A crisis in the technology workforce is brewing. A growing number of baby boomers are leaving, and not enough young people are enrolling in science and technology education. Add to that the number of people who are lacking computer skills, and cities have a challenge with being economically competitive.
"Some may not view it as a crisis yet," said Maria Wynne, a Microsoft senior director of economic development in the U.S. public sector. "In the U.S., up to 70 percent of the jobs in the next 5 to 7 years ... will require computer and communications skills. We do not have a pipeline of skilled people to fill these jobs."
Mayors and government technology employees gathered in a casual setting today at the annual U.S. Conference of Mayors meeting in Miami. They shared ideas on best practices of improving digital literacy in cities, and Miami Mayor Manny Diaz presided over the forum.
Diaz advised other mayors to look to the private sector for funding, since city resources can be limited.

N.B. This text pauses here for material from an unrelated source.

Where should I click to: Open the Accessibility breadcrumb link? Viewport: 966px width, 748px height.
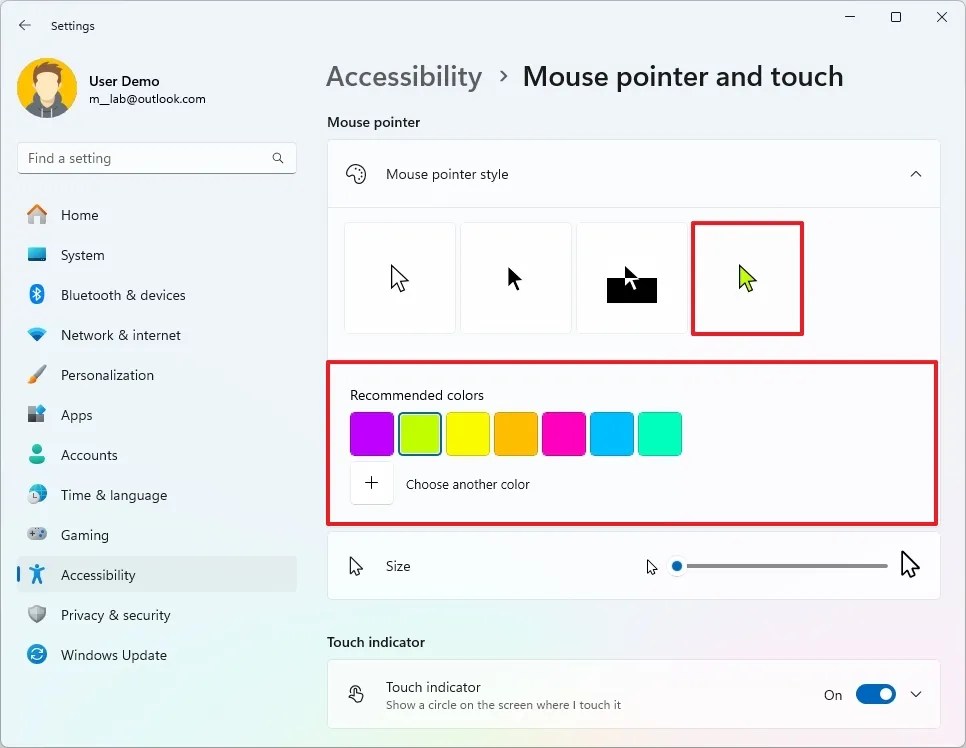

"Don't go crazy trying to Wi-Fi the entire city," Diaz added, warning that when a project is too ambitious, there will be problems with paying the bills.
Seattle Mayor Greg Nickels stressed that cities cannot just depend on luck that its residents will keep up with the changes in computers in the future. Even with Microsoft Corp. and Amazon.com in its backyard, 20 percent of Seattle does not have a computer in the home, Nickels said.

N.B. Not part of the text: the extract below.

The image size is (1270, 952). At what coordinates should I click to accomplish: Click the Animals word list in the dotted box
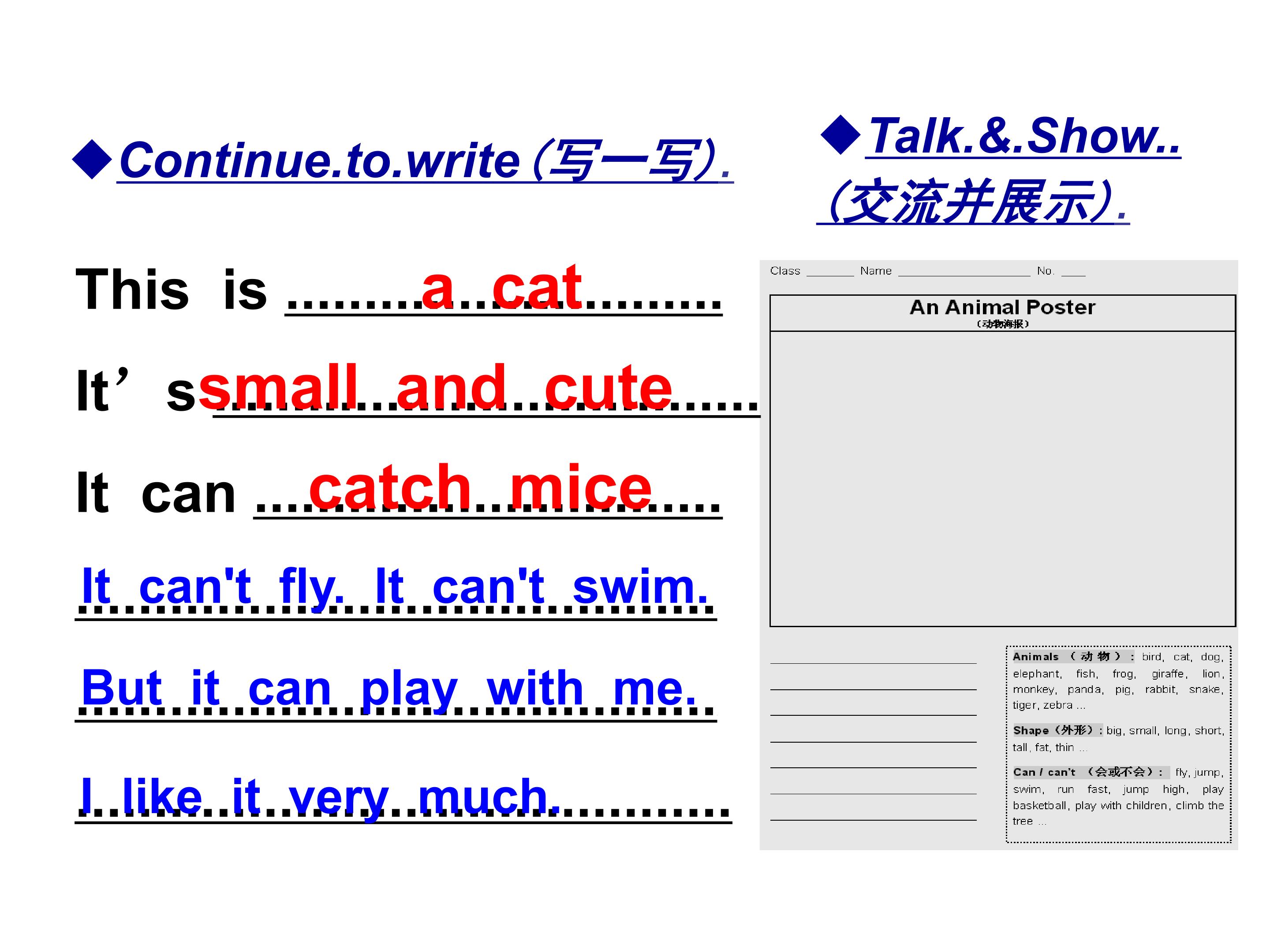1118,681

If a city is going to have a competitive economy, "you've got to have the people with these skills, regardless of what your base industries are," Nickels said. "Even if your main industry seems to be one that's a smoke-stack industry - it doesn't matter."
After the forum I spoke with, James E. Osteen Jr., assistant director of Miami's information technology department. He said if education isn't improved, South Florida will lose more jobs to other tech hubs and jobs will be outsourced overseas.
"If we want to bring more industries in here, we have to have an edge,'' Osteen said. That includes having a stronger pool of computer competent workers and intelligent consumers.
The city's Elevate Miami program is working to do just that through partnerships with the education system and having public computer and Internet access at parks and senior centers. There are also programs to educate small business owners on things such as how to create websites, use accounting software and locate funding sources.
"I think the most important investment in people is education," Diaz told the crowd. "And digital literacy is giving them the tools. Not everyone is going to take advantage of it. But at least your giving them the tools, the fighting chance, to compete."